Two months after a series of New Year's Eve sex assaults in Cologne, the German government launched a multilingual website to educate migrants about the body and sexuality. But not everyone thinks it's necessary.
In 12 languages, including Arabic, Turkish and Albanian, the "Zanzu: My body in words and images" online portal offers information about Zanzu - my body in words and images website sexuality and health.
Authorities argue that, unlike Germany, many countries don't teach sex education in schools, and many foreigners, including many of the refugees, come from states where sex is a taboo topic.
But the site wasn't created expressly for refugees, and it's by no means a reaction to the incidents in Cologne on New Year's Eve, either, says Christine Winkelmann of the site's makers, Germany's Federal Center for Health Education (BzgA).
Over three years, and in cooperation with the Belgian NGO Sensoa, the German center developed the site as a response to queries from counselors, information centers and doctors dealing with migrants, long before more than a million refugees entered Germany last year.
Online for just three weeks, this website "is actually meant for the specialists, who can make use of the website when counselling their clients and patients on different aspects of sexuality - and point them to Zanzu, too," she told DW.
And with 20,000 visitors per day, it's doing well," Winkelmann says, adding: "Well-founded information is important."
Zanzu takes a detailed look at various aspects of sexual life, both physical and legal.

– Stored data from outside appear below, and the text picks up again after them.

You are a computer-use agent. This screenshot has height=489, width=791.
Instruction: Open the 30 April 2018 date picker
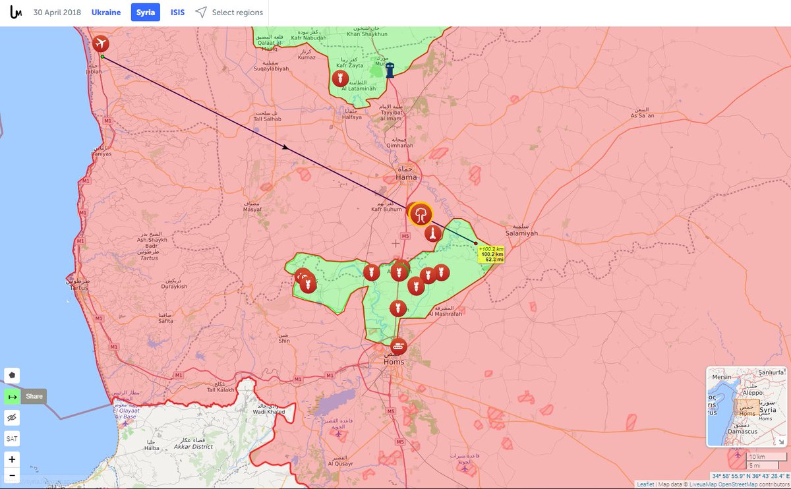(56, 13)
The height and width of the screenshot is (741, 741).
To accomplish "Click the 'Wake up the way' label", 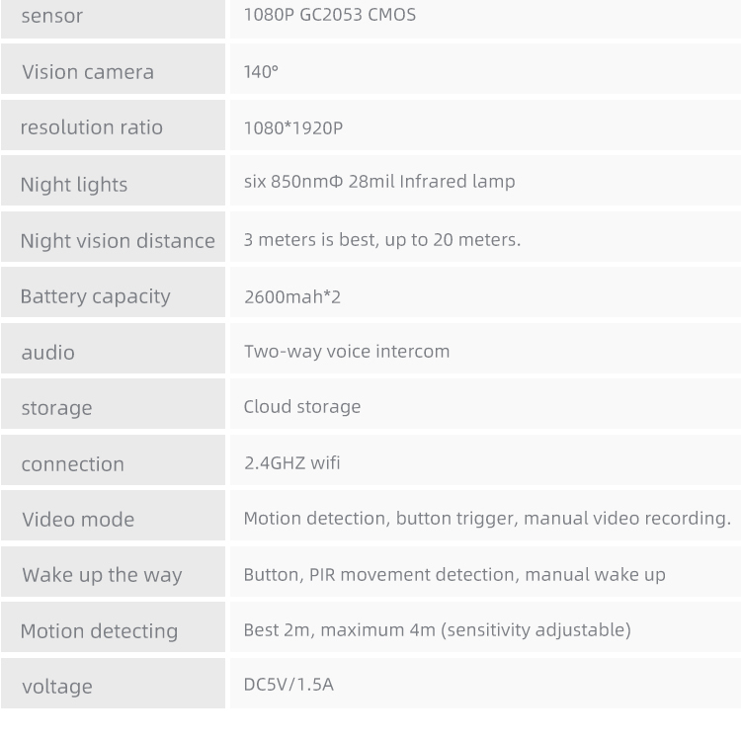I will [x=102, y=576].
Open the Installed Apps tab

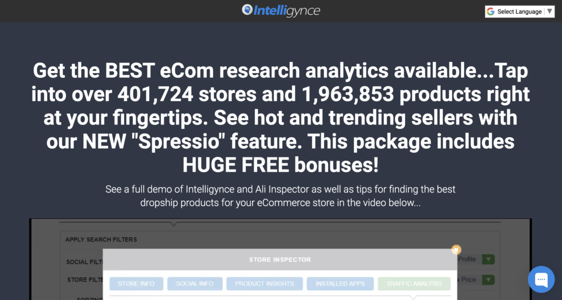click(x=340, y=284)
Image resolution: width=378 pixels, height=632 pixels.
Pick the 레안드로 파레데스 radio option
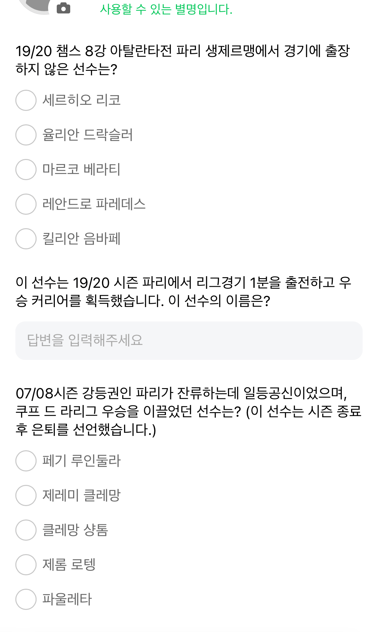click(26, 204)
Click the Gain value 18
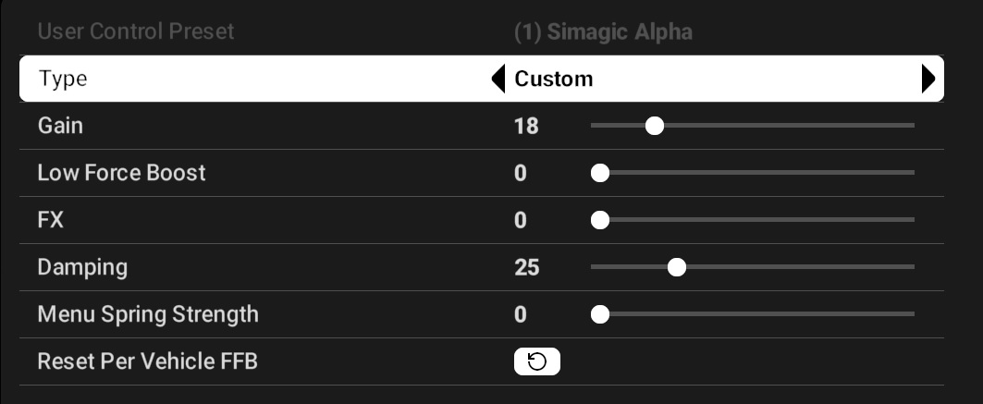The width and height of the screenshot is (983, 404). 526,126
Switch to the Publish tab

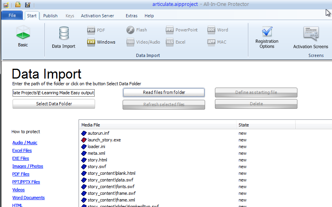tap(50, 16)
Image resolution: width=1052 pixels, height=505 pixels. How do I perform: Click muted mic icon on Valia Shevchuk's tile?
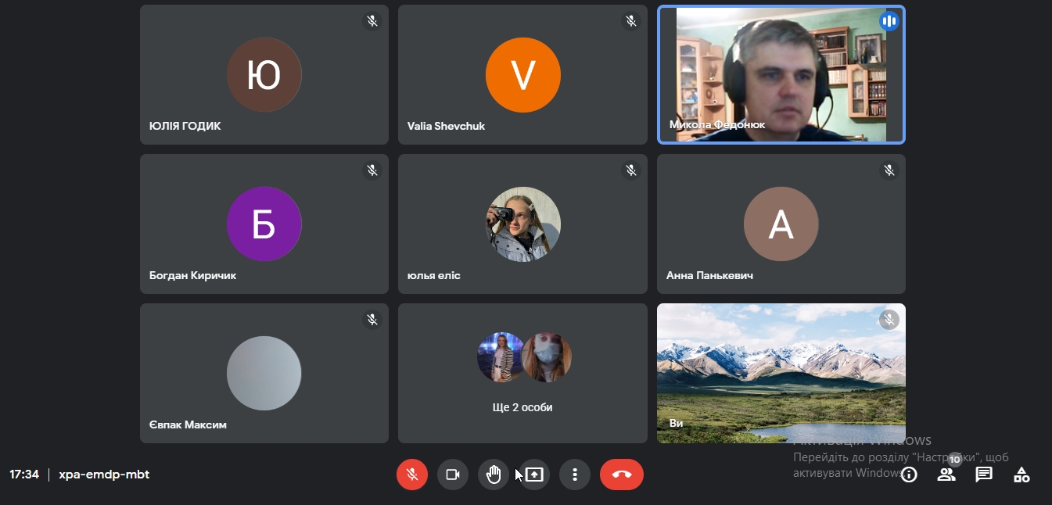[631, 21]
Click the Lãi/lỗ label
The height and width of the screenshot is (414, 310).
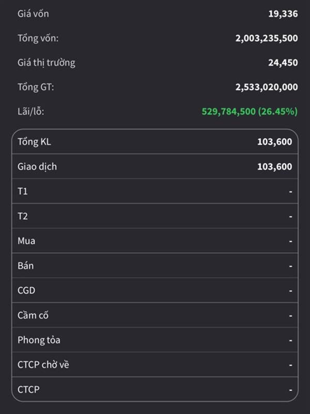pos(30,111)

The site describes pregnancy and family planning, genitalia and sex positions, and gives tips on sexual hygiene and protection, including a cartoon on how to put on a condom. Refugees can turn to Zanzu to find out how the German health system works and where they can find counseling centers in their neighborhood.
'Discreet, direct access'
Talk about timing: The launch of the website comes just weeks after police in Cologne received more than 1,000 complaints of theft, groping, harassment and rape on New Year's Eve. Victims described the perpetrators as North African or Arabic-looking.

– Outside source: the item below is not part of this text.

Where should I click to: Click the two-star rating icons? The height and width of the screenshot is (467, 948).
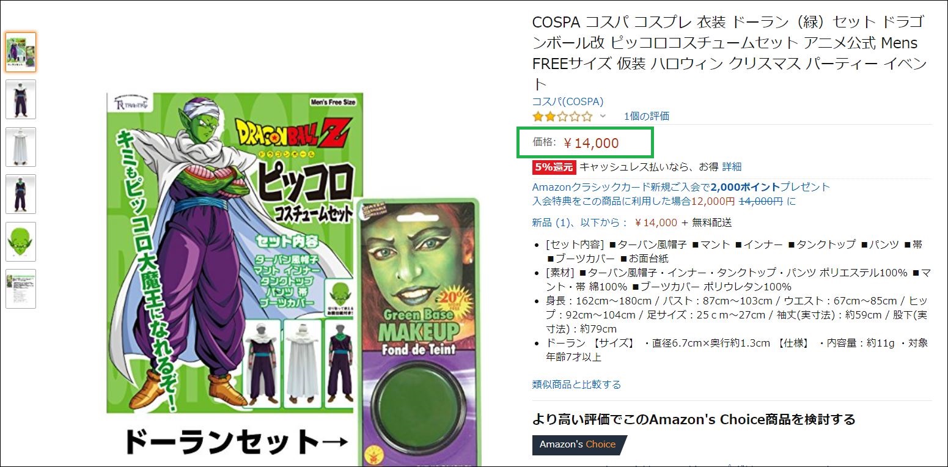[562, 116]
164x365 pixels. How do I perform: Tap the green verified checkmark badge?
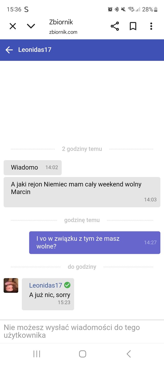(x=67, y=285)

Migrants need understandable and relevant information on all sexual and reproductive health issues, Elke Ferner, a parliamentary state secretary at the Health Ministry, explained. She said the site gives refugees "discrete and direct access to knowledge in this area."
Some people wonder, however, how inexperienced the government thinks migrants are, and some felt funds were being misused.
Naïve, or an important service?
Some users were taken aback by the illustrations that show intercourse between men and women of different races.
This user suspects "sleazy racism that presumes refugees are toddlers."
"Have German authorities gone completely mad," wonders commentator Annabel Schunke on the Tichys Einblick website. The newcomers aren't people who haven't learned how to use a condom, the writer says, but people "who haven't been told that women are human beings with equal rights, and that female genital mutilation and rape are forbidden." It's naïve to believe that a few "cute pictograms and integration courses could undo a socialization they have been subjected to their entire lives," the writer argues.
Zanzu, in fact, has a section called Rights and Law where it warns that sexual violence is a crime, and those who commit such crimes "can be severely punished." Rules of consent apply to married couples and singles, Zanzu writes, adding that it is forbidden to beat, threaten or rape a partner and that "honor-based violence is forbidden, too."
The website also informs migrants that female genital mutilation is forbidden by law throughout Europe.